## EXTRACT PROVIDED
#####
Each of the game’s missions takes place on one of the twenty-five worlds, and the campaign takes in all manner of spiritual influences. The many nods to Native American culture include the reference to the basic tribal workers as “braves” and the inclusion of totem poles as one of various structures that can be worshipped by the shaman or her followers in exchange for new spells and technologies from the gods. Other structures that can be worshipped include stone heads — based on ones built by the moai hundreds of years ago on Easter Island in Polynesia — and “vaults of knowledge” based on the ziggurats and temples of Mesopotamian and Mesoamerican origin respectively. The spiritual referencing extends to the shaman’s mana using spells too; among the most powerful, the “Angel of Death” and “Armageddon” spells transparently draw their names from Christian texts. The shaman’s mystical ability to travel from planet to planet echoes the notion of astral projection, itself a feature of spiritual traditions from Japanese mythology to Hindu scripture.
#####
## PROVIDED RECORDS

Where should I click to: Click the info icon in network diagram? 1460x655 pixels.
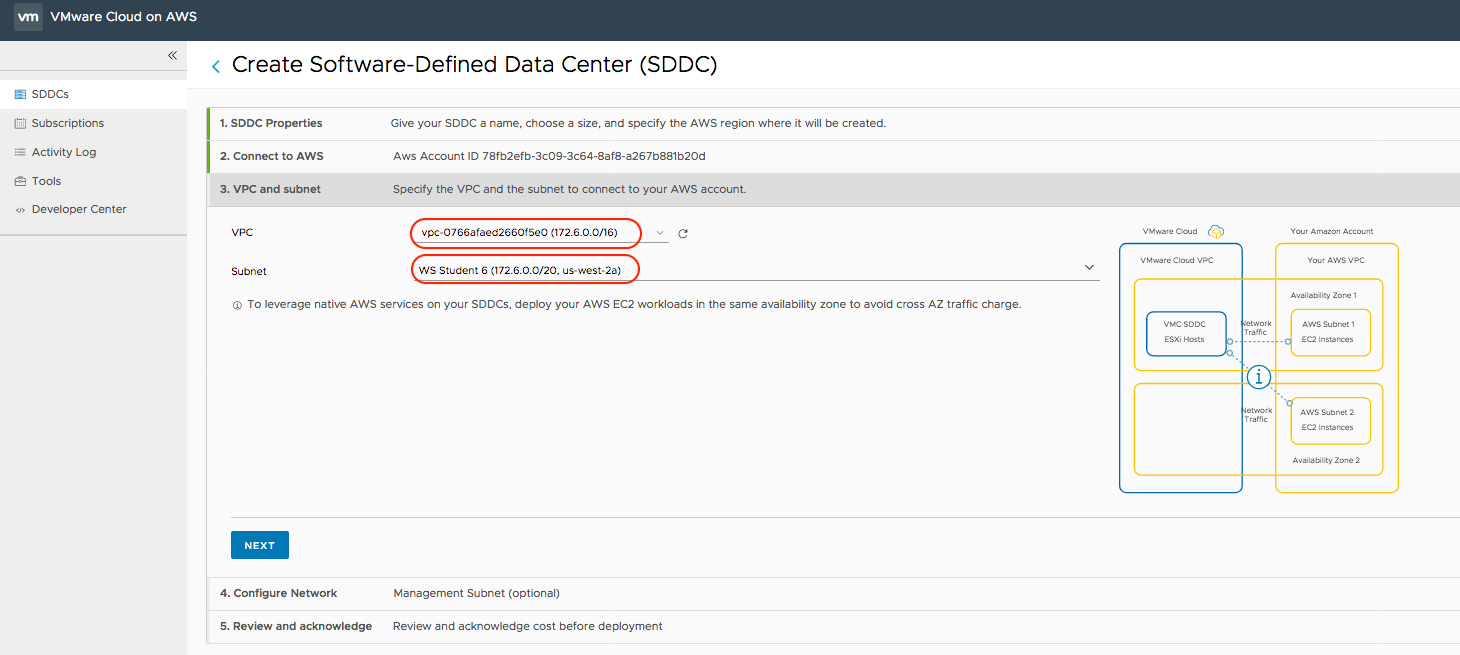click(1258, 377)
#####
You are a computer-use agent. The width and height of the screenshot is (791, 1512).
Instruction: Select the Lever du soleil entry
#####
## TASK BRIEF
In the excerpt on the game's spiritual influences, which structures can be worshipped? List them all.

## WRITTEN ANSWER
- Totem poles
- Stone heads
- Vaults of knowledge